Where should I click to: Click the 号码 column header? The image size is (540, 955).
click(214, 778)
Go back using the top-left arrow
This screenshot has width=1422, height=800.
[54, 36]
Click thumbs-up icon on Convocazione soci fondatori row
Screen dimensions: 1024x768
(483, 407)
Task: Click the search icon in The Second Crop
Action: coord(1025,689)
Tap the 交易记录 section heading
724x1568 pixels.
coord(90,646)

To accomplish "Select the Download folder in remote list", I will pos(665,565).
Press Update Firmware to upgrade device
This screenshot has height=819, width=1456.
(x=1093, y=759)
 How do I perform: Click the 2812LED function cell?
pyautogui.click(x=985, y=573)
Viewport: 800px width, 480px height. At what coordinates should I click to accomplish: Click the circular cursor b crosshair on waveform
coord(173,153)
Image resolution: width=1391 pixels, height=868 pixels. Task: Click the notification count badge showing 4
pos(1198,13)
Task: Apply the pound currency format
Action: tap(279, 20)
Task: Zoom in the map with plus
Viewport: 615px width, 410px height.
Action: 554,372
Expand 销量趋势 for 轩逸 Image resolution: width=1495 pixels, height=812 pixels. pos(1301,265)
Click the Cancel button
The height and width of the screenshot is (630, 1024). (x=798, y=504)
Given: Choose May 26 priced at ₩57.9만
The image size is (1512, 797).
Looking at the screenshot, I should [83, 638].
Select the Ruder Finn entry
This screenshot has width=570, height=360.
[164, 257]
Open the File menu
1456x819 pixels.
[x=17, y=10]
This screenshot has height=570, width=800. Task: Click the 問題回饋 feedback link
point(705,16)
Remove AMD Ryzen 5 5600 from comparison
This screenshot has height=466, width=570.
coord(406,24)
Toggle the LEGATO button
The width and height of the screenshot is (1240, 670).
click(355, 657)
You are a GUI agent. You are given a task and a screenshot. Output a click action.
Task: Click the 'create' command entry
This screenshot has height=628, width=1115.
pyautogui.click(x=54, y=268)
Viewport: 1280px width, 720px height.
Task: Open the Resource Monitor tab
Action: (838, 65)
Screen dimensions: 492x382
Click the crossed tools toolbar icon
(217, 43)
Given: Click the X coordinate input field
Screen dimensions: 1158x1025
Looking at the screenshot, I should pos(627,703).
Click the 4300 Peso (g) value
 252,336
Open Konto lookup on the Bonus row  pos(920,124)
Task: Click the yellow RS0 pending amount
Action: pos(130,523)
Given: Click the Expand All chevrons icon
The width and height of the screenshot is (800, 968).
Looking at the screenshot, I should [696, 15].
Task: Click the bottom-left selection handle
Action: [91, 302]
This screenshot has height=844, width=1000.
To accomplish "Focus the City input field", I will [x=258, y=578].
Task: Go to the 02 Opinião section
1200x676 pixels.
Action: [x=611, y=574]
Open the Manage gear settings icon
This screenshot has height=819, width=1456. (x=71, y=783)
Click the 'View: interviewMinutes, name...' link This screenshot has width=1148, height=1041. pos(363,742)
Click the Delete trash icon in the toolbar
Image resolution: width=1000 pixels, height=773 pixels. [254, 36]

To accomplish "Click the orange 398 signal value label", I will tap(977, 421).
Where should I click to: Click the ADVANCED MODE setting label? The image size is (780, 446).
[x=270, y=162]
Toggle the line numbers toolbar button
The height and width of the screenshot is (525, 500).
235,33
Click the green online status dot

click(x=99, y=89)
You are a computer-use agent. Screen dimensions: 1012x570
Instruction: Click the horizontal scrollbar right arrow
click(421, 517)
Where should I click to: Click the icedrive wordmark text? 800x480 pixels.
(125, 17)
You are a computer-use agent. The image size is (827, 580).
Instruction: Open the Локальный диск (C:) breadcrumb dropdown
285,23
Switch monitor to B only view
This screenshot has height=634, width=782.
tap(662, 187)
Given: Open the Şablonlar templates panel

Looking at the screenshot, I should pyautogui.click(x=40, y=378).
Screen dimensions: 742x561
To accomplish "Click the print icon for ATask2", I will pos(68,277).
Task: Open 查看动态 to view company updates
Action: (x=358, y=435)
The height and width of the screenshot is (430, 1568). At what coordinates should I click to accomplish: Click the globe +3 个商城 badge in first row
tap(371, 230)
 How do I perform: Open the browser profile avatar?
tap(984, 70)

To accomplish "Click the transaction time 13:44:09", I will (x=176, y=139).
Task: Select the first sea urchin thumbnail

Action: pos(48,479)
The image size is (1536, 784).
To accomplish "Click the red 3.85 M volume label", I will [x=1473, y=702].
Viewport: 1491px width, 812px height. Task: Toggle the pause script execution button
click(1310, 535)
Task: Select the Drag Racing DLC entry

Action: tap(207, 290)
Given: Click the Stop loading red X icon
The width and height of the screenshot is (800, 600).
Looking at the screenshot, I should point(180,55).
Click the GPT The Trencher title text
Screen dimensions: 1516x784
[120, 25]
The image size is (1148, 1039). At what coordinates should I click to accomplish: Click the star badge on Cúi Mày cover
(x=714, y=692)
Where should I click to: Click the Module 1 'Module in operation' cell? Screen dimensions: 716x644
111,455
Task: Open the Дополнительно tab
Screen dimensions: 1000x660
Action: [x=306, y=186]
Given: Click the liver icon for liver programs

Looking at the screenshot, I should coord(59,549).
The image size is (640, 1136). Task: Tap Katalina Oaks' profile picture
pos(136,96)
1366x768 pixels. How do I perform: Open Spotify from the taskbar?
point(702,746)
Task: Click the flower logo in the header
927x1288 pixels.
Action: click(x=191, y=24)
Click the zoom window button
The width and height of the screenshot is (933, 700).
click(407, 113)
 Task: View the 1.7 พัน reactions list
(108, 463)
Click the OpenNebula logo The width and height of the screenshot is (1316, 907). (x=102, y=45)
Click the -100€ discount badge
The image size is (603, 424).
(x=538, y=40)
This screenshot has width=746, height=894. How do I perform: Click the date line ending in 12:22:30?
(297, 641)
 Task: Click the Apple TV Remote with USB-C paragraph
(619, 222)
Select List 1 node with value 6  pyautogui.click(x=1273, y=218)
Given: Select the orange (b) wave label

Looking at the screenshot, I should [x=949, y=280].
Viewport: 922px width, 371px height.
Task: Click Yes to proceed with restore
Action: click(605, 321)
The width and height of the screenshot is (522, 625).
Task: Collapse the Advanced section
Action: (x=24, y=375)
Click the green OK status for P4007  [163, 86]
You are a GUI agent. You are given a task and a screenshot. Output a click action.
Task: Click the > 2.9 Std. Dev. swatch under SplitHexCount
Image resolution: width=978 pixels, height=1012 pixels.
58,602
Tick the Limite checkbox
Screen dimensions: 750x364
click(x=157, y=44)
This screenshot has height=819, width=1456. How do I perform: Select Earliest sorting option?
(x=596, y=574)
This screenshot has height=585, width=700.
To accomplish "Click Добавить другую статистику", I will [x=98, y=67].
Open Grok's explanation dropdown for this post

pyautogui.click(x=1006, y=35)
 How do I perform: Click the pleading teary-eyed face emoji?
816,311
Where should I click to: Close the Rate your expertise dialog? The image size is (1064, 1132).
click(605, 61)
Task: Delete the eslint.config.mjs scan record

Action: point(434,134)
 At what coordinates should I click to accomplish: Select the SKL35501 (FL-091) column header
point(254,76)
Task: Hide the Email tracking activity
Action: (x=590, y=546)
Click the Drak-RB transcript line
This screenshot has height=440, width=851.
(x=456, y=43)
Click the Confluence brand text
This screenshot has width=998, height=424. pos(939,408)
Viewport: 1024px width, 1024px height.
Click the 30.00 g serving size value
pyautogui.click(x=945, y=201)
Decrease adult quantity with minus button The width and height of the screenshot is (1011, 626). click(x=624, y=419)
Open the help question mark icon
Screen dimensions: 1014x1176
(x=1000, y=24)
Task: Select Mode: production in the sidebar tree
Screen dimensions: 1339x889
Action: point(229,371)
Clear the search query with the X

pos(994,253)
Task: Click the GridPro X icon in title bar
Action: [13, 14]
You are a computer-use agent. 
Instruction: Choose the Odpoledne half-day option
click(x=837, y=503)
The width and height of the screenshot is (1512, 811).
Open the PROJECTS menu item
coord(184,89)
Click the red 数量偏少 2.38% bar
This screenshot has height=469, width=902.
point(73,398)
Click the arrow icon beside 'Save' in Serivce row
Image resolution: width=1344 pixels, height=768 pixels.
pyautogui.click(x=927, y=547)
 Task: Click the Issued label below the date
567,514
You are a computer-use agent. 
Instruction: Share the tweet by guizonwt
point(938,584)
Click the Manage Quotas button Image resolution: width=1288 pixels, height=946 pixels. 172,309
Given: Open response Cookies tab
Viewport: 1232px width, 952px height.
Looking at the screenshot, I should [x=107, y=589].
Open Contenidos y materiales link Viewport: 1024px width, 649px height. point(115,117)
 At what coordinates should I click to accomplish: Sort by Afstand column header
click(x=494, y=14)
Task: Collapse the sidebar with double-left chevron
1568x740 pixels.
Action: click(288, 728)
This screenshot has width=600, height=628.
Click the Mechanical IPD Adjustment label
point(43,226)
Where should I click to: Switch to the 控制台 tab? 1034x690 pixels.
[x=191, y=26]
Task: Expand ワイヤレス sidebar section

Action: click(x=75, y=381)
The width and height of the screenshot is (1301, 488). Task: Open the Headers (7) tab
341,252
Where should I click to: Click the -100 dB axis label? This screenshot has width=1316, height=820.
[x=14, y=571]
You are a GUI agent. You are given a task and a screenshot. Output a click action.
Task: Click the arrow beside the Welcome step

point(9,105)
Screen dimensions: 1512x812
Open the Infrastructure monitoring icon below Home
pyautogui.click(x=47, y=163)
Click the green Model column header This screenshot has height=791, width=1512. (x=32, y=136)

• • • • •

== Exercise ==
Arrange the rows as a numbered list, starting at the first line of the rows and ending at the line that contains "coord(173,153)", omitting blank lines.

== Solution for this exercise ==
1. Where should I click to: Click the 号码 column header? The image size is (540, 955).
2. click(214, 778)
3. Go back using the top-left arrow
4. This screenshot has width=1422, height=800.
5. [54, 36]
6. Click thumbs-up icon on Convocazione soci fondatori row
7. Screen dimensions: 1024x768
8. (483, 407)
9. Task: Click the search icon in The Second Crop
10. Action: coord(1025,689)
11. Tap the 交易记录 section heading
12. 724x1568 pixels.
13. coord(90,646)
14. To accomplish "Select the Download folder in remote list", I will pos(665,565).
15. Press Update Firmware to upgrade device
16. This screenshot has height=819, width=1456.
17. (x=1093, y=759)
18.  How do I perform: Click the 2812LED function cell?
19. pyautogui.click(x=985, y=573)
20. Viewport: 800px width, 480px height. At what coordinates should I click to accomplish: Click the circular cursor b crosshair on waveform
21. coord(173,153)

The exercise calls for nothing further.